Perth Zoo’s lioness sisters, Makeba and Uzuri, enjoyed a roaring surprise for their big cat birthdays today.

The majestic felines were given presents containing their favourite food type, meat, to celebrate their fifth birthday.

Perth Zoo Keeper, Petra Hancock said: “Engaging their natural curiosity and well-developed sense of smell, it didn’t take the lionesses long to uncover the treats.”

Makeba and Uzuri arrived from Taronga Western Plains Zoo in NSW to Perth Zoo in 2018, as part of a coordinated zoo program to safeguard a future for lions. 

“The sisters have been together all their lives and that bond has remained close since they arrived here,” Petra said.

“Our lionesses play a very important role as ambassador animals for their vulnerable species.”

The wild lion population is declining with the IUCN Red List estimating only 23,000 to 39,000 individuals remain.

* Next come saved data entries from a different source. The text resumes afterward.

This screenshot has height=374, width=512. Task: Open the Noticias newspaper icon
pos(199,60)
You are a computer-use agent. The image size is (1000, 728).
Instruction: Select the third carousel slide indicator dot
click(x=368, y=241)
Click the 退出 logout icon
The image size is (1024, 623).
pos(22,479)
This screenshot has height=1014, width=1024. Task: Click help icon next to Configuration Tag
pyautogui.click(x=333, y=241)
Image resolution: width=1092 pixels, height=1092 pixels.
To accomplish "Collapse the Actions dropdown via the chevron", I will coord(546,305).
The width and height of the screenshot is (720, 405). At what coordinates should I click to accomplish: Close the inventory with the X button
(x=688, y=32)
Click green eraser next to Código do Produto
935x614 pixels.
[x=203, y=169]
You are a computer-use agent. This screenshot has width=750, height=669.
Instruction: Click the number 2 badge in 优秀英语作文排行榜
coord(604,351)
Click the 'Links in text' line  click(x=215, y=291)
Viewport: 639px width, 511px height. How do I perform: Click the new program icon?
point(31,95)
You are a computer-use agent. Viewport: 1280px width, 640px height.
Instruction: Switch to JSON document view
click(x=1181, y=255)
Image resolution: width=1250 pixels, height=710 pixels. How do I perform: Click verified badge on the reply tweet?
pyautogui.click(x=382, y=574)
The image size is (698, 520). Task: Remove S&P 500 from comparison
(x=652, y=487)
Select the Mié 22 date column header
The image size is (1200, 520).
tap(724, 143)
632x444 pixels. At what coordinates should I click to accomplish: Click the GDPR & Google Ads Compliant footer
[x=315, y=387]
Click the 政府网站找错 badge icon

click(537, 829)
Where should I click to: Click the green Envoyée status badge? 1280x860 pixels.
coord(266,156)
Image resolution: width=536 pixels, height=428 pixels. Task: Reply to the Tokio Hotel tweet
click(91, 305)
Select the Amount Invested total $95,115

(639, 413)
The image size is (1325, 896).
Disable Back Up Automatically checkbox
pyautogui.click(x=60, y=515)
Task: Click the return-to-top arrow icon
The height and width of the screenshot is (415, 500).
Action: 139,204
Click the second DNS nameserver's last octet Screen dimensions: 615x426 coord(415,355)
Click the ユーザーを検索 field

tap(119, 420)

They have gone extinct in 26 of Africa’s 54 countries.

“Despite being skilled predators, the biggest threat to lions is sadly humans,” Petra said.

“In the last few decades we have lost half the lion population, with hunting, the exotic pet trade and unsustainable tourism practices continuing to hinder their future.”

Perth Zoo is advocating for lions by educating visitors about big cat conservation and how everyone can play a part in protecting these amazing animals.

“I encourage anyone visiting the Zoo to take some time to attend the free keeper talks or read the signs in our lion exhibit and become more aware, especially when choosing tourist activities that can impact lions,” Petra said.

“When travelling, think twice about that photo opportunity with a lion cub. It might look cute, but typically they’ve been taken from their mothers, suffering from poor welfare and when older, used in trophy hunting.”

Visitors can see first-hand why it is so important we secure a future for lions by booking into a close encounter experience with Makeba and Uzuri.